Stored entries

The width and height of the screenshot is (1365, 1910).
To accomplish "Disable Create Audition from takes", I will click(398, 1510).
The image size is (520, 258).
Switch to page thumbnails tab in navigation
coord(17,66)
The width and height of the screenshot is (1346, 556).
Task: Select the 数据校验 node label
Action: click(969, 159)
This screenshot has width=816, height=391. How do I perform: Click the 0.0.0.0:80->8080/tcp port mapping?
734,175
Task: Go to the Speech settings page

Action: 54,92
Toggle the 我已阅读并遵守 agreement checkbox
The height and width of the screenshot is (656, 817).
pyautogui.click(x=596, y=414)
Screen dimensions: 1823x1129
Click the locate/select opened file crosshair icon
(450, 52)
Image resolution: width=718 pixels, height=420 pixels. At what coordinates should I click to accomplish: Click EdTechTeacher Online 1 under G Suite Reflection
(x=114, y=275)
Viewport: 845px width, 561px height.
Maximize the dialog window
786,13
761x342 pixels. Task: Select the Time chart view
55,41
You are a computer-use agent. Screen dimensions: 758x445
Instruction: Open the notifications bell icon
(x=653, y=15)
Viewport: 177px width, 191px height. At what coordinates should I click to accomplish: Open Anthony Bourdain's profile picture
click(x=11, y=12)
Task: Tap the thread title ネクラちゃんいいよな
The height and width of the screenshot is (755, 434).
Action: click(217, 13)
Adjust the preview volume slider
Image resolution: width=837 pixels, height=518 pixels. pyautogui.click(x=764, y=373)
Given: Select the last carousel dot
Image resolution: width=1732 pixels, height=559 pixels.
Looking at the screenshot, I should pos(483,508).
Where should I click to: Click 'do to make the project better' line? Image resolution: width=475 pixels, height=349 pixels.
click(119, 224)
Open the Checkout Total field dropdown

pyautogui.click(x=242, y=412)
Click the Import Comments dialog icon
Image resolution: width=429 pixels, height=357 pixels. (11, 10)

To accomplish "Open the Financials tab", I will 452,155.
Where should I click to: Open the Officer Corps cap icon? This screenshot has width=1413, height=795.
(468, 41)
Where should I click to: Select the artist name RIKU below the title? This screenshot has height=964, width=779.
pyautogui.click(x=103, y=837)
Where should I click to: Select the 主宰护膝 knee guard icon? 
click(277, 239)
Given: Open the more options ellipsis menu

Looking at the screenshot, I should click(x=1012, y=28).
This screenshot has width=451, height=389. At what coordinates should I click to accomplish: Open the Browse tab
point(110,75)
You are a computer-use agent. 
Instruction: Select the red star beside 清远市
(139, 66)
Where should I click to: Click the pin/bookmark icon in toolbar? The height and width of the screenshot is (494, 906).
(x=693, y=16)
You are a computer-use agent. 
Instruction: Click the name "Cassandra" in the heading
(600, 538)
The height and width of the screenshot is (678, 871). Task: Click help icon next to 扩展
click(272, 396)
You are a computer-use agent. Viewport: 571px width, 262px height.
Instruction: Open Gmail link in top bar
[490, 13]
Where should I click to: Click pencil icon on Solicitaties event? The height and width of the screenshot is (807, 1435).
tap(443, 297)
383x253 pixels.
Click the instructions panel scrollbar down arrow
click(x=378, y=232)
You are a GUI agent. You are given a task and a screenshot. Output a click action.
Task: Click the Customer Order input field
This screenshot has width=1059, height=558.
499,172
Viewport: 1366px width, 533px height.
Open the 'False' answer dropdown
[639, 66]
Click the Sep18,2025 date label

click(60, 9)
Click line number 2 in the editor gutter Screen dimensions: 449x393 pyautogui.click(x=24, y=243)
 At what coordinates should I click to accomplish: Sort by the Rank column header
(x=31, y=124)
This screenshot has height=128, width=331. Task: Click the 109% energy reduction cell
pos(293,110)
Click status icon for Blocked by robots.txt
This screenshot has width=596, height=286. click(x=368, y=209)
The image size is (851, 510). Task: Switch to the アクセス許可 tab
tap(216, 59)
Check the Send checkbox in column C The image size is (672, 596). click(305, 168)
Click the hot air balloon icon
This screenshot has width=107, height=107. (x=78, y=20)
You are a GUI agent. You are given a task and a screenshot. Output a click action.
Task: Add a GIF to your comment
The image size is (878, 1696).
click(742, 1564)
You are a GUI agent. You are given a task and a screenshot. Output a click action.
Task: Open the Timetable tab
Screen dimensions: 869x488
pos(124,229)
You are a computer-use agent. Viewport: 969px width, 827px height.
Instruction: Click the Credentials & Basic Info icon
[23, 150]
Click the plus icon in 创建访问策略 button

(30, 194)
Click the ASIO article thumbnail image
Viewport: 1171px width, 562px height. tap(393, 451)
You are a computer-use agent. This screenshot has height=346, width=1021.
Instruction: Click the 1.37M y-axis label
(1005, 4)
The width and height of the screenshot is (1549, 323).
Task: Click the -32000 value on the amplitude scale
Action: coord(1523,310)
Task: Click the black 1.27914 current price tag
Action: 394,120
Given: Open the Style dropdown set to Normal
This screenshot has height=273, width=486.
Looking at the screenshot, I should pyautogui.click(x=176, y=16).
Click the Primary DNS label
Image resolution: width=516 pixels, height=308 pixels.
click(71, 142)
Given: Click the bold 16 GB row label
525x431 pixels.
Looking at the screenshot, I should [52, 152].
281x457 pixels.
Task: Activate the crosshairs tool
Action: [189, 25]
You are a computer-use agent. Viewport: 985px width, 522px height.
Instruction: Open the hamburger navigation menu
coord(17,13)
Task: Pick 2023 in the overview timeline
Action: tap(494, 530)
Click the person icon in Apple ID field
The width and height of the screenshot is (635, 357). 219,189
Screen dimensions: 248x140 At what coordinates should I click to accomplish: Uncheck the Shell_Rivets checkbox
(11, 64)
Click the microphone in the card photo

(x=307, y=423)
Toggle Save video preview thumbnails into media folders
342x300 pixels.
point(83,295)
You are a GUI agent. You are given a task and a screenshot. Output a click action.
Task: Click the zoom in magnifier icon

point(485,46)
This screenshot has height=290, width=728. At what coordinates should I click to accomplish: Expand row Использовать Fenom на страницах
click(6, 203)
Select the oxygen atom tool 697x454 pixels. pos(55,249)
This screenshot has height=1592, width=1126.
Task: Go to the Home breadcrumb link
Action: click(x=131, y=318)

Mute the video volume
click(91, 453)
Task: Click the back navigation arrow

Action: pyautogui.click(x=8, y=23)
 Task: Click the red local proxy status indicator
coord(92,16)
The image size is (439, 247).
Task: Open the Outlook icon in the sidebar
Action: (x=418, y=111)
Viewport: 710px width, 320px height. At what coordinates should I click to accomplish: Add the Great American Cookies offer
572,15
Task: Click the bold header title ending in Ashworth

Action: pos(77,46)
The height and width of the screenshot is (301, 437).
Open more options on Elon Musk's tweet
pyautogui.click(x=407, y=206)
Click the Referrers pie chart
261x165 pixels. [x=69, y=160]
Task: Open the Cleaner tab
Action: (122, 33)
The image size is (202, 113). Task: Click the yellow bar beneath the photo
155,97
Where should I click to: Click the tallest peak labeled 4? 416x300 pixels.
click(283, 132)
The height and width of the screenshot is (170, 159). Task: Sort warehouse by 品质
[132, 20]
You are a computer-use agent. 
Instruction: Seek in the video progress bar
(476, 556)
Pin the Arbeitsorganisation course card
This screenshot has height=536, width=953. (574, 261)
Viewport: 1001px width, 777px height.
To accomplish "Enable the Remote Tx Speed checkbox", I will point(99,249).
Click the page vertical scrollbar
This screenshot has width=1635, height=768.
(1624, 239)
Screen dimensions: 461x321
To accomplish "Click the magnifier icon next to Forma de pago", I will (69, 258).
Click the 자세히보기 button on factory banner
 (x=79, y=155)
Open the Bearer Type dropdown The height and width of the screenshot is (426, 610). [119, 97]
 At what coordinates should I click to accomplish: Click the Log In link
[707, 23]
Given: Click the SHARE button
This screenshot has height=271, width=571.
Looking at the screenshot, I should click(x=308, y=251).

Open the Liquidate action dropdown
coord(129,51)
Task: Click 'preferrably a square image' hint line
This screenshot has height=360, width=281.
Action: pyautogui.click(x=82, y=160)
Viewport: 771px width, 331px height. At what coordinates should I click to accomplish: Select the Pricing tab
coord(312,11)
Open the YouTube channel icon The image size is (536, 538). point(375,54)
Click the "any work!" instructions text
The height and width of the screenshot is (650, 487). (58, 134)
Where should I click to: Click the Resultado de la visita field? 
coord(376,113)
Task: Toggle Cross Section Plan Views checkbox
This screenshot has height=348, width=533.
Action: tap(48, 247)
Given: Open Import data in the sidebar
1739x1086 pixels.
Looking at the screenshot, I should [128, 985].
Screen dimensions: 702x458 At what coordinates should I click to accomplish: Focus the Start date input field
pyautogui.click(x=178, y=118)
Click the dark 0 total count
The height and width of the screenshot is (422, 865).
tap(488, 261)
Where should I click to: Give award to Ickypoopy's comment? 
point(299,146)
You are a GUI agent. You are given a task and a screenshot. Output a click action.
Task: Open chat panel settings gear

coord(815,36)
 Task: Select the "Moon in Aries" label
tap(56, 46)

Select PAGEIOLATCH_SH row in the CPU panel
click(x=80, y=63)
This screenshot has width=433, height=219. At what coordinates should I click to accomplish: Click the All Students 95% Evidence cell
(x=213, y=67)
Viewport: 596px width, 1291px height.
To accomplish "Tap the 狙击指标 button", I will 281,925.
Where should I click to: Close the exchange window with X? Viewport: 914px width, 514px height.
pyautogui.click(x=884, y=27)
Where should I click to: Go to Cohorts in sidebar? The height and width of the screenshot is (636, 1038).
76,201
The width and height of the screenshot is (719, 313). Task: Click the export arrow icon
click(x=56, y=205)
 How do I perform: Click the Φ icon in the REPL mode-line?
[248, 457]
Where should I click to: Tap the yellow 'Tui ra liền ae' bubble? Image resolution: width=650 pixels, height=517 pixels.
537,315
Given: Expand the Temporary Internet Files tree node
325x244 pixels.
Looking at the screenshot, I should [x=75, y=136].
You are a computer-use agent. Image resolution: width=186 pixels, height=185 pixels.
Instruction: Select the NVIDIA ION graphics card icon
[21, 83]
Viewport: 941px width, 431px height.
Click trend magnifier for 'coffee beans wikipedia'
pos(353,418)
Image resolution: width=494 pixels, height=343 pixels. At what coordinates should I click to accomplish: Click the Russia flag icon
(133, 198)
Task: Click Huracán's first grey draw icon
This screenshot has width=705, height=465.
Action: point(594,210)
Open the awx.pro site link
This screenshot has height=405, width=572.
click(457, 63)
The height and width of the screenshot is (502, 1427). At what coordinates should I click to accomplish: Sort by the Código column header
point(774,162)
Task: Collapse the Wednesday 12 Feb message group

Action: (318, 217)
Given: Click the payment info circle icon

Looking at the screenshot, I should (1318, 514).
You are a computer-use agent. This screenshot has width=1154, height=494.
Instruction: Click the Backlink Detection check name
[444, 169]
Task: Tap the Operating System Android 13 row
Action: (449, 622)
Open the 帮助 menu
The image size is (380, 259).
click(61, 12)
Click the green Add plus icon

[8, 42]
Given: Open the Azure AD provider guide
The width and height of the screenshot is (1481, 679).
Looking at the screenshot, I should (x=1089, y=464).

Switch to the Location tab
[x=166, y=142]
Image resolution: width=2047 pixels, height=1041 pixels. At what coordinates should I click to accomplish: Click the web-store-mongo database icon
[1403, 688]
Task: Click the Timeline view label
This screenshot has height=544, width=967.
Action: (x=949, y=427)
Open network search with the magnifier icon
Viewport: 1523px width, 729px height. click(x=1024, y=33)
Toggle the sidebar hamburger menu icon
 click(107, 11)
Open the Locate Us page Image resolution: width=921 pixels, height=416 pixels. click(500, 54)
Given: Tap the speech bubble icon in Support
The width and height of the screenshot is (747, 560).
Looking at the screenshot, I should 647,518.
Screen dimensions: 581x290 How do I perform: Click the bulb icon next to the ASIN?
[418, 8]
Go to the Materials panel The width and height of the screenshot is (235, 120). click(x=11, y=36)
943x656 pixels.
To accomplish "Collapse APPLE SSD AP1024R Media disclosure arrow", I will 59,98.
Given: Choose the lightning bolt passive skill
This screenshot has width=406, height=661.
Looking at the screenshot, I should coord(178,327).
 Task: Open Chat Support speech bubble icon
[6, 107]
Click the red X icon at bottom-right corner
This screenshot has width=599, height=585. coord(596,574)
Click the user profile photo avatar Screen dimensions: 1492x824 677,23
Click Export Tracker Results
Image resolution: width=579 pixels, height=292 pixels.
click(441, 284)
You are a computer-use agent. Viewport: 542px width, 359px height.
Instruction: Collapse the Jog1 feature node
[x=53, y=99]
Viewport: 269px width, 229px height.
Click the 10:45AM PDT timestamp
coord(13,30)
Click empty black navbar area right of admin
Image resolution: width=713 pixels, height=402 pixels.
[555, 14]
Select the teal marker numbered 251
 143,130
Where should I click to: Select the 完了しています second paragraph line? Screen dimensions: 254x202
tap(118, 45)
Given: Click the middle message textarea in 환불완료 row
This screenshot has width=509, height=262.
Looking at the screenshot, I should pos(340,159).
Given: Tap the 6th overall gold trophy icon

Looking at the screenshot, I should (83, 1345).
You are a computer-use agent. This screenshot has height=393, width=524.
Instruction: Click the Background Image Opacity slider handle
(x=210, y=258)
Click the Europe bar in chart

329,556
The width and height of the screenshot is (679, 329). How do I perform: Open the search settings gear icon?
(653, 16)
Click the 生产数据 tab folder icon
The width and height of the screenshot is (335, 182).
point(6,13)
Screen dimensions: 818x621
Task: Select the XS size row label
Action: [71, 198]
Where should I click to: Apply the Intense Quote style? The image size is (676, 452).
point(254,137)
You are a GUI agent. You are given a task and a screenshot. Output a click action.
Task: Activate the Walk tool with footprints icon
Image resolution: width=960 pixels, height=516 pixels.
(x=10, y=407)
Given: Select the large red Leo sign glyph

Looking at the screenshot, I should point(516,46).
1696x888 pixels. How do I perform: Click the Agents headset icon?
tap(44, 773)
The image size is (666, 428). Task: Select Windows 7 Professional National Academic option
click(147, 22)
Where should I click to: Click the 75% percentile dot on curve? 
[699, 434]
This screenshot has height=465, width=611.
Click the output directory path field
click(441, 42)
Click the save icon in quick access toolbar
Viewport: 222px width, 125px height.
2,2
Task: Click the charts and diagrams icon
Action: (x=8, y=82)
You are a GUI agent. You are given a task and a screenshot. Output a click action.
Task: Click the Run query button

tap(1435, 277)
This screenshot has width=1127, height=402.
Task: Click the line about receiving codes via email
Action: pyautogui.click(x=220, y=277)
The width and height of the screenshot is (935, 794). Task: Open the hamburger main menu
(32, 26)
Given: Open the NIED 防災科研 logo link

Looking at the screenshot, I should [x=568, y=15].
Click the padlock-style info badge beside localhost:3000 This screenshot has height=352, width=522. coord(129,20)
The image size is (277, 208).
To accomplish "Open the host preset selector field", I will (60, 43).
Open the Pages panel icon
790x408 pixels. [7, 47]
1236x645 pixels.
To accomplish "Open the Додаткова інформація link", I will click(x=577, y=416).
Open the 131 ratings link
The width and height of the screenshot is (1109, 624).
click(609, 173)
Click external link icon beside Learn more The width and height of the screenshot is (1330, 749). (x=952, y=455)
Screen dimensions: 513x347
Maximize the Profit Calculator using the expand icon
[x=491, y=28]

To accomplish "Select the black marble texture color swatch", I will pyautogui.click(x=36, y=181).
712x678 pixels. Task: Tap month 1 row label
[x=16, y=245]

- The exercise -
Reproduce the rows from the start of the stored entries through the line containing "click(x=11, y=12)", inclusive, renaming every "Viewport" to "Display" and leaving everything else unchanged.

- Exercise response -
The width and height of the screenshot is (1365, 1910).
To accomplish "Disable Create Audition from takes", I will click(398, 1510).
The image size is (520, 258).
Switch to page thumbnails tab in navigation
coord(17,66)
The width and height of the screenshot is (1346, 556).
Task: Select the 数据校验 node label
Action: click(969, 159)
This screenshot has width=816, height=391. How do I perform: Click the 0.0.0.0:80->8080/tcp port mapping?
734,175
Task: Go to the Speech settings page

Action: 54,92
Toggle the 我已阅读并遵守 agreement checkbox
The height and width of the screenshot is (656, 817).
pyautogui.click(x=596, y=414)
Screen dimensions: 1823x1129
Click the locate/select opened file crosshair icon
(450, 52)
Image resolution: width=718 pixels, height=420 pixels. At what coordinates should I click to accomplish: Click EdTechTeacher Online 1 under G Suite Reflection
(x=114, y=275)
Display: 845px width, 561px height.
Maximize the dialog window
786,13
761x342 pixels. Task: Select the Time chart view
55,41
You are a computer-use agent. Screen dimensions: 758x445
Instruction: Open the notifications bell icon
(x=653, y=15)
Display: 177px width, 191px height. At what coordinates should I click to accomplish: Open Anthony Bourdain's profile picture
click(x=11, y=12)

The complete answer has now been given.